Anthony Bay has seen it all in the tech world for nearly four decades, and he has some advice for those who fret that artificial intelligence (AI) agents haven’t caught on fast enough: Patience.

“These revolutions happen very slowly, and then they go vertically and take off,” said Bay, who has experienced the gamut of technological landmarks up close, from personal computers in the 1980s to the internet (’90s), mobile devices (2000s), cloud computing (2010s) and now generative AI (2020s).

“I think of the current climate with agentic AI is comparable to the internet in 1996,” said Bay, a former executive at Apple Inc., Microsoft Corp. and Amazon.com Inc. who is now a partner at Techquity, a collective of builders, operators and leaders from the world’s top tech companies who help investors, CEOs and boards.

“It took a couple years for the hype around the internet to catch on and become a reality in the market,” Bay said in a video interview. “The same thing will apply to AI, whether generative, agentic, or some other form.”

Bay’s take is echoed by Lyle Pratt, CEO of Vida AI, a voice AI agent that is quickly gaining steam.

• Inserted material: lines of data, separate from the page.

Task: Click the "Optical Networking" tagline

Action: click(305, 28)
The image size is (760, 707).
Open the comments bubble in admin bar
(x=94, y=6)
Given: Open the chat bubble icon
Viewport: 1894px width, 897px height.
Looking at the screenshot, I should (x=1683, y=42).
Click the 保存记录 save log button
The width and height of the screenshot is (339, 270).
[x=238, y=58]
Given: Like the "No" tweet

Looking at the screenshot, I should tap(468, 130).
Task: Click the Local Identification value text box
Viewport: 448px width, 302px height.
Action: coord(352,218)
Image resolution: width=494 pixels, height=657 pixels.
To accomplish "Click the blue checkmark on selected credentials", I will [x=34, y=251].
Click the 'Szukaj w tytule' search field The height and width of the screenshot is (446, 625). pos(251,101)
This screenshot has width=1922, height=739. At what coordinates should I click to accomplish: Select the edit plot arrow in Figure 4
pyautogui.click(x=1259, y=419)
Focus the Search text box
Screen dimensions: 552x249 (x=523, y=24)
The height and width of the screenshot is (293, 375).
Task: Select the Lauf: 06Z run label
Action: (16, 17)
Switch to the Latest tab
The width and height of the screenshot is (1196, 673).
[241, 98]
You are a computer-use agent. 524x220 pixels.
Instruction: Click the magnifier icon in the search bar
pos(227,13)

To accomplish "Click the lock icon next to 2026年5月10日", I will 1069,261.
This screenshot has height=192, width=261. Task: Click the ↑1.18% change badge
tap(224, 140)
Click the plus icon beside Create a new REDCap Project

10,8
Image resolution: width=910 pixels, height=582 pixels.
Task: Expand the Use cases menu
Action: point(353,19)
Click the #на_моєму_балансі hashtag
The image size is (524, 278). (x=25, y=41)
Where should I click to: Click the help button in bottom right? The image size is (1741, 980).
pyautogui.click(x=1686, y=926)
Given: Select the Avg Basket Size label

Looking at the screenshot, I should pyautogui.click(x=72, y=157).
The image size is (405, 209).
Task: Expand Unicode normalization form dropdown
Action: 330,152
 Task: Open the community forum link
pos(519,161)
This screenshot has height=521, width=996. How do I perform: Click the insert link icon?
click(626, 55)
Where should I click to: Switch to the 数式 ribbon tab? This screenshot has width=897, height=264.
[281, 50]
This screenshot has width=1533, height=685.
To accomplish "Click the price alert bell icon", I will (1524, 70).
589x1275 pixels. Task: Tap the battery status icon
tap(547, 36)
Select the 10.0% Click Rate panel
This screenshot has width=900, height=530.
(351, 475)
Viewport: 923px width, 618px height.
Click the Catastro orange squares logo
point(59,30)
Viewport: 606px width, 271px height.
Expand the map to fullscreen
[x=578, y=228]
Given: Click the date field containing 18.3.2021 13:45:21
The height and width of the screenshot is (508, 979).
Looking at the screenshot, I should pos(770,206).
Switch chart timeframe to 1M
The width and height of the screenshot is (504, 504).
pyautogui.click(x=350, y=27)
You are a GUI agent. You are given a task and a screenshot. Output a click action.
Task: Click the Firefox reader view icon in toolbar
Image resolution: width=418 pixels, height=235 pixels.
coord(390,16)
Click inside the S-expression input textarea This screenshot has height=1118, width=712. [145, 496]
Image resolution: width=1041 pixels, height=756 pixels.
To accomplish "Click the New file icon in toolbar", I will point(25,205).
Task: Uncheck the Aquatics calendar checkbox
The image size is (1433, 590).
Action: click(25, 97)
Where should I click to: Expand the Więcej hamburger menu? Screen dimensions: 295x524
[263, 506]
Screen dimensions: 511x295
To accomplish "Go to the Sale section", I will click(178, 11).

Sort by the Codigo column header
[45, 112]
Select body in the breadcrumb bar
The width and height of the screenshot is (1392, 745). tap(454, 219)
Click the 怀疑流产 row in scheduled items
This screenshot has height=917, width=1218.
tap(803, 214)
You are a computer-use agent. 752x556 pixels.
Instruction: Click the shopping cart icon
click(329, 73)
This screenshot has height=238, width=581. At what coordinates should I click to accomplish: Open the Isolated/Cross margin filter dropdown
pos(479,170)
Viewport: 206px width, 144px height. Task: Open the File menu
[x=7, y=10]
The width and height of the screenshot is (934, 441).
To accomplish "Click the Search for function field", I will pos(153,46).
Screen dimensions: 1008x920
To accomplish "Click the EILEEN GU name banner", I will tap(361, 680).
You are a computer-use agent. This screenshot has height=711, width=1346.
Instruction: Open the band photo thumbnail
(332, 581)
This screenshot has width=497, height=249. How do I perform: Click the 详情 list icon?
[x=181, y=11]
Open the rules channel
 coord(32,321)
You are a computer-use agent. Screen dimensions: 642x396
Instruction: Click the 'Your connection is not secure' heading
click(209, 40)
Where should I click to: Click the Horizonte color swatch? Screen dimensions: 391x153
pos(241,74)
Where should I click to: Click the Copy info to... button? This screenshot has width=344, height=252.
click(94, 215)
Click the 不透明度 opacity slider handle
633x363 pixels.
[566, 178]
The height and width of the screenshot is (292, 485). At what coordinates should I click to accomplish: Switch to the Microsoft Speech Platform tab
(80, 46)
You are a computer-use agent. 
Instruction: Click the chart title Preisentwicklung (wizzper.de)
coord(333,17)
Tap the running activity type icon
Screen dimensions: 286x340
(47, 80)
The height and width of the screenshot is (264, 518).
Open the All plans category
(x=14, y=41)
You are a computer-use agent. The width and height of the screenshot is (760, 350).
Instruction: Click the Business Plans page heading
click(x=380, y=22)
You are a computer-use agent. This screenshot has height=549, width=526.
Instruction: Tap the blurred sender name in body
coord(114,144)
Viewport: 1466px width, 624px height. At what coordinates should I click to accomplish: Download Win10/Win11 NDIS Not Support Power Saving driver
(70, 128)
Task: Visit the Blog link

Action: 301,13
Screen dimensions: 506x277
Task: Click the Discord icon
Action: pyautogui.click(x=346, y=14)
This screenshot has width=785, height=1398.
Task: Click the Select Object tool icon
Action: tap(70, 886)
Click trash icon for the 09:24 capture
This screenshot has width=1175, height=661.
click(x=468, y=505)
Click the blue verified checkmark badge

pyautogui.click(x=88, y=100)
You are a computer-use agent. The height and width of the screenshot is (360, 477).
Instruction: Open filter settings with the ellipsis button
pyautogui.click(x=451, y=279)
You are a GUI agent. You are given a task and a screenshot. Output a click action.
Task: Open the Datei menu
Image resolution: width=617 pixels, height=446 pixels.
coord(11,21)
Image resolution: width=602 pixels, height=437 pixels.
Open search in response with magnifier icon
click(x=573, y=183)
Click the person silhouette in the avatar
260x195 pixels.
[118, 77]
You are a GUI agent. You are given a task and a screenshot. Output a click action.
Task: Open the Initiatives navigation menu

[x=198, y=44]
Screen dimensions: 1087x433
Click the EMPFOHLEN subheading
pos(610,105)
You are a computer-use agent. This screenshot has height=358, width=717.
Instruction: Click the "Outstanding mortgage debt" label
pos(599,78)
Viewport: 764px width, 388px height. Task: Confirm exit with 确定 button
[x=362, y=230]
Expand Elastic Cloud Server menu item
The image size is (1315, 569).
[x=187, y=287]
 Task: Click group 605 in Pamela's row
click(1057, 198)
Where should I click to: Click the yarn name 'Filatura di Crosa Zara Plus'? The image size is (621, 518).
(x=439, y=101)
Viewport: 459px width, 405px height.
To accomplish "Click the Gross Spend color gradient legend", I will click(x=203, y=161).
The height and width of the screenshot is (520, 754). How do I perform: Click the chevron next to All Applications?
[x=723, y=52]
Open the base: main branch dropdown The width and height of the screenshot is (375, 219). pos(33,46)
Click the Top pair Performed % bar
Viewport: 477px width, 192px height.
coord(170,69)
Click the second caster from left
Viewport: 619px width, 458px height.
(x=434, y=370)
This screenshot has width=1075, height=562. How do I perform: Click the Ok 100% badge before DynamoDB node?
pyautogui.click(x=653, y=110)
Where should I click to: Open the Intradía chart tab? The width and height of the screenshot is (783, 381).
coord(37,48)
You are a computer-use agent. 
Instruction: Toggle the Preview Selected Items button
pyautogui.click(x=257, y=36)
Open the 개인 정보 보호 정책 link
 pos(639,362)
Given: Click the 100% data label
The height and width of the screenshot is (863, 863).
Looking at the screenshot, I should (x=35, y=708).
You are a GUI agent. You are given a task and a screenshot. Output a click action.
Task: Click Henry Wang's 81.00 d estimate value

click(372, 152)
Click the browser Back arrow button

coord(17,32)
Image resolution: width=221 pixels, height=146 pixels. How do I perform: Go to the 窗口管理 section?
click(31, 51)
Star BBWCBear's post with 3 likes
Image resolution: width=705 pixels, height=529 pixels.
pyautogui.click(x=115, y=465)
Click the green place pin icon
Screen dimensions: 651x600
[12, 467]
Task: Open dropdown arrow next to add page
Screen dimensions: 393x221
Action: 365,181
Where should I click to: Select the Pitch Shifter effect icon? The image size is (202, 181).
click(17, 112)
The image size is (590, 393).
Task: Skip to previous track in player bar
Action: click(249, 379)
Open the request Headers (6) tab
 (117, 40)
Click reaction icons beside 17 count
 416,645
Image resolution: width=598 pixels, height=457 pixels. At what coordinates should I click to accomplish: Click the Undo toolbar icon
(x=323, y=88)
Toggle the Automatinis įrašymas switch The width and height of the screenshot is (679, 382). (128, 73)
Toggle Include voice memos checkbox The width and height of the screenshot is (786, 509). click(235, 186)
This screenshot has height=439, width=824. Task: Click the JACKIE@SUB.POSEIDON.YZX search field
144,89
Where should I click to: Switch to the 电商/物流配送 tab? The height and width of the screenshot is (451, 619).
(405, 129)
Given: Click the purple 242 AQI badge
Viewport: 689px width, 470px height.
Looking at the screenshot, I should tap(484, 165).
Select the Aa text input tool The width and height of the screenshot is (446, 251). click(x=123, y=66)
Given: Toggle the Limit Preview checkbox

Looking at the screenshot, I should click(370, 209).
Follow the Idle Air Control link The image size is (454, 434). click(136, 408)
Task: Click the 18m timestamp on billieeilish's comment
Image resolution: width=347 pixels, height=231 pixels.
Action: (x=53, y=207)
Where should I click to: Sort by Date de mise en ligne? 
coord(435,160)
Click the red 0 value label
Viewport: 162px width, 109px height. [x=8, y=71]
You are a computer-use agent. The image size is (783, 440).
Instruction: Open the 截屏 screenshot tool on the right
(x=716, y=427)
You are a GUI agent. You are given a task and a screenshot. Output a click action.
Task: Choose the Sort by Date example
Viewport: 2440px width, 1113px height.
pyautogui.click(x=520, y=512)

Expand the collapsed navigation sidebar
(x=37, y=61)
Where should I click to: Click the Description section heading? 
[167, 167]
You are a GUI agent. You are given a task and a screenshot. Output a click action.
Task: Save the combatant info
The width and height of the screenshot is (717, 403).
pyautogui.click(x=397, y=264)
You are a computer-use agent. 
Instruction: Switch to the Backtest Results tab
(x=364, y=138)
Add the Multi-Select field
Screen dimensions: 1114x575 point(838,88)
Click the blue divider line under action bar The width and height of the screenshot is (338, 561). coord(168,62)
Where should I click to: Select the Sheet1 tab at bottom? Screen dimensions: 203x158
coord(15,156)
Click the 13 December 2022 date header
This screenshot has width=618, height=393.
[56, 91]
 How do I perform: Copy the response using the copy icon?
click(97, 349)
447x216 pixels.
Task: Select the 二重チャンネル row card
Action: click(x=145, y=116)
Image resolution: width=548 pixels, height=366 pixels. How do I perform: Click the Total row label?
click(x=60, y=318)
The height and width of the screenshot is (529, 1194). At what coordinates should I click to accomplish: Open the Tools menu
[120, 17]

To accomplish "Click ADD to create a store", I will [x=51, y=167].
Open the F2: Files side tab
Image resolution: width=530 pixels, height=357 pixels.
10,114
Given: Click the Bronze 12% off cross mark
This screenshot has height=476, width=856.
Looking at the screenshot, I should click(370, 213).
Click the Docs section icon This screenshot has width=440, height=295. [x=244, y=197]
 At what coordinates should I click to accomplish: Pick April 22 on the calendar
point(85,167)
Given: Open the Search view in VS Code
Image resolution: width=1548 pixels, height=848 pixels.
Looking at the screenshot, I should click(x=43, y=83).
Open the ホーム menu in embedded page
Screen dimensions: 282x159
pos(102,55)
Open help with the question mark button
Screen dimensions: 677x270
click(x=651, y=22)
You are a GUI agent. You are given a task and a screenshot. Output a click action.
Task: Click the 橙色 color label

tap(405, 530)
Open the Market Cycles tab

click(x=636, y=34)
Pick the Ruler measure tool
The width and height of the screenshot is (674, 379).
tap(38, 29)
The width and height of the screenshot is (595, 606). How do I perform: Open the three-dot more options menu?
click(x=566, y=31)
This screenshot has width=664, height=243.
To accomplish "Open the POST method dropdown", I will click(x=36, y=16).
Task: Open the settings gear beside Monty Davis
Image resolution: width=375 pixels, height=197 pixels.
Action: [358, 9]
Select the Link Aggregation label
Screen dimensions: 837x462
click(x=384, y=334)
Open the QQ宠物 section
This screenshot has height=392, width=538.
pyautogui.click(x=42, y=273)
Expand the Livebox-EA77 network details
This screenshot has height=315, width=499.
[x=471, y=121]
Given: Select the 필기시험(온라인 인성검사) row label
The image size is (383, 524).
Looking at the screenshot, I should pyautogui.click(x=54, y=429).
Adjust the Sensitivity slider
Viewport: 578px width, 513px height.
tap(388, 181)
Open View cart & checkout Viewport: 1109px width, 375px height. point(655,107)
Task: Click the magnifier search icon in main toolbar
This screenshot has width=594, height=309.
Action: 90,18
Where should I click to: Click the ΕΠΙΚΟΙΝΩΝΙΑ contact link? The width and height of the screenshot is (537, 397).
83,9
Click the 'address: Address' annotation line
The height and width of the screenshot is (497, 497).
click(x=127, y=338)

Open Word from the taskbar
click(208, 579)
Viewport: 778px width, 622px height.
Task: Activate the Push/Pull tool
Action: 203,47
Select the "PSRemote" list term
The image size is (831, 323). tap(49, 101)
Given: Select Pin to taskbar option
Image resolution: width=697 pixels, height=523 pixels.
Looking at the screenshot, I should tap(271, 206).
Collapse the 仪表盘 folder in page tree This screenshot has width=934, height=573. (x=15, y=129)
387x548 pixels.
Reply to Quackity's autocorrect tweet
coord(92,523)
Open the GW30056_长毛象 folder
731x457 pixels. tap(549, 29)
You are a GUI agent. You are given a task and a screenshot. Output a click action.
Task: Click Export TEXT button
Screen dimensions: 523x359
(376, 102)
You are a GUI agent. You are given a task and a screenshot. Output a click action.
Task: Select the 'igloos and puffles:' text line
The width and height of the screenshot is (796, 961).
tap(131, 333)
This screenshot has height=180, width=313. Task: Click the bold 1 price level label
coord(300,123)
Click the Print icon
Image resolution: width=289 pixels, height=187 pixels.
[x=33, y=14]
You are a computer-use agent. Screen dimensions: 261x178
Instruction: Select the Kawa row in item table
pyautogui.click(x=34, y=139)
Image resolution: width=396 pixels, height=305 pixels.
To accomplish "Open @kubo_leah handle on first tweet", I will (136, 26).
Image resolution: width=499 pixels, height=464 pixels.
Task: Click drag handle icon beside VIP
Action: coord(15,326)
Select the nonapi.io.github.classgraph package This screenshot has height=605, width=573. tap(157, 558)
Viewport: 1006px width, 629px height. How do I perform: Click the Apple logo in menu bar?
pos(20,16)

“Hype and all sorts of announcements happened before the internet took off, and the same thing is happening with AI,” Pratt said in a video interview. “Remember when every business needed a website but few did? That eventually changed — and the same will apply to AI agents. Businesses are just getting a bearing on how to use AI, and they like the results so far.”

“I think of voice agents as the new website. There is a similar adoption wave to what happened in the early 2000s with the internet,” said Pratt, who estimates the voice AI agent market at about $500 billion.

What Bay and Pratt are saying is that what presumably is holding back agentic AI adoption at some enterprises — infrastructure readiness, operational complexity, training and IT budget uncertainty — were similarly in play for previous technology waves. Eventually, those obstacles, too, melted away and adoption accelerated like a rocket ship.

The explosion of large language models (LLMs) and advances in reasoning models from OpenAI, DeepSeek, Google, Anthropic and others — coupled with a wave of specialized AI agents from Microsoft, Salesforce Inc., ServiceNow Inc., Adobe Inc., SAP and Atlassian Corp., to name but a few — are increasingly creating a sea change.

Indeed, an eye-popping 91% of executives worldwide said they are actively ramping up AI adoption and use, and 74% believe it is critical to their company’s success, according to a Globalization Partners (G-P) annual AI at Work report. Even more astounding: Only 1% of execs said they are not using AI at all.

“AI is no longer just an experimental technology. It’s become a strategic pillar for companies looking to stay competitive, no matter where they are around the world,” Nat Natarajan, chief product and strategy officer at G-P, said.

The hype over AI agents has reached a molten-lava hot status, as evidenced by a Futurum report that agentic AI will tackle up to $4 trillion worth of human labor globally by 2030, paralleling predictions from NVIDIA Corp. CEO Jensen Huang of a “multitrillion-dollar opportunity” with billions of automated digital workers.

Chief information officers “now prioritize AI-driven automation to replace mundane tasks and augment existing teams with digital labor,” Futurum said. “This shift is far more than a technology refresh. It’s a profound evolution of work itself.”

Bay and Pratt would agree.

“When the internet hit the peak of the S curve, the adoption of websites among businesses jumped from 30% to 80% quickly,” Pratt said. “I think we’re going to see the same with agentic AI in the next few years.”